Monitor CPU Usage on WAS machine
The WAS tool can run across multiple machines to provide enough
hits to properly stress a web server. With the TCA methodology,
where each page is tested individually, this is usually not an issue
because it does not require the same volume of hits. However it is
still important to monitor the CPU usage on the WAS machine; if the
CPU utilization is consistently above 80%, the test may well be
invalid because the WAS machine is likely incapable of providing
enough hits to the server.
Double-check that everything ran as expected
There are two other values you should look at. These are:
Result Codes (on the main report screen): You should
always check that you are getting the correct results code back from
your web pages! The most common cause of erroneous results using WAS
is probably the web server not returning the page as expected.

········

### Work instructions
Pull the stretch from "Double-check that everything" through "page as expected." word for word out of the passage on monitoring a WAS test run.

### Recorded data

········

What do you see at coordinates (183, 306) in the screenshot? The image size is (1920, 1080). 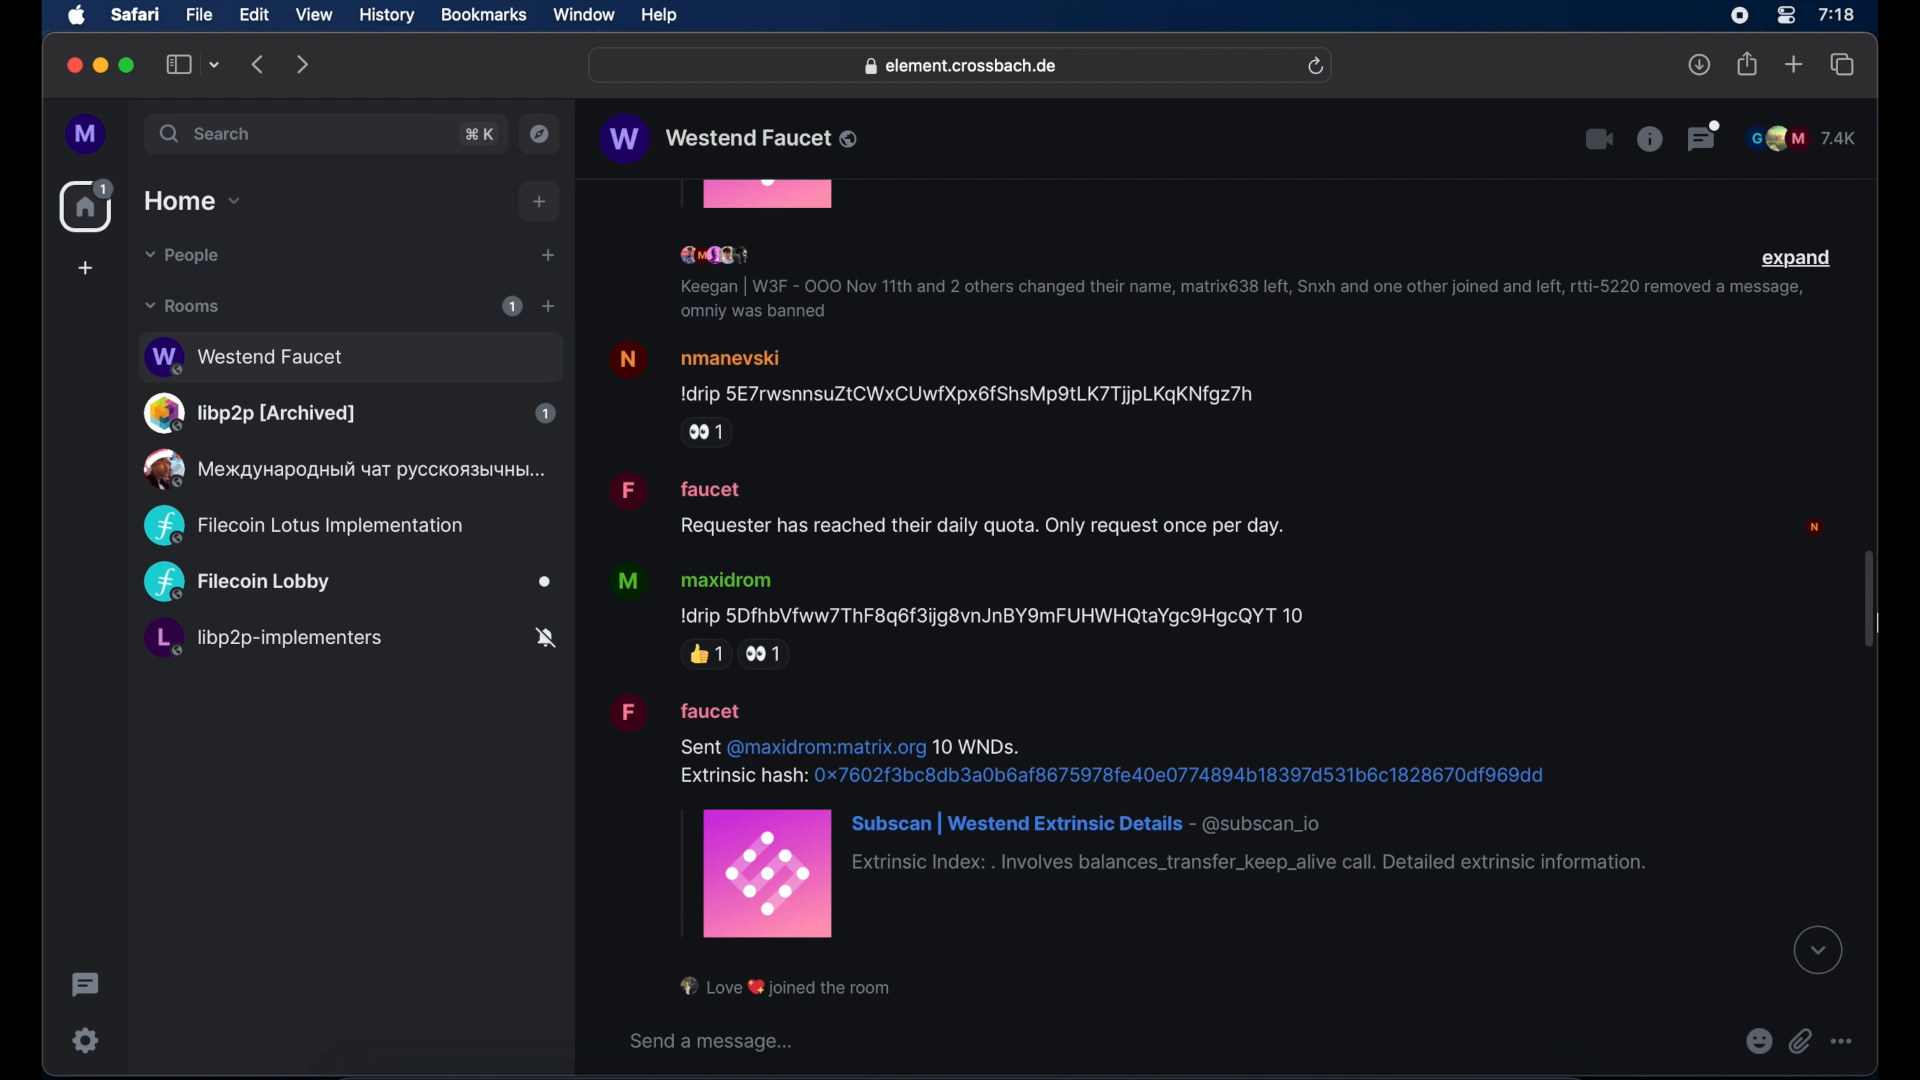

········

### Reply to the task
Double-check that everything ran as expected
There are two other values you should look at. These are:
Result Codes (on the main report screen): You should
always check that you are getting the correct results code back from
your web pages! The most common cause of erroneous results using WAS
is probably the web server not returning the page as expected.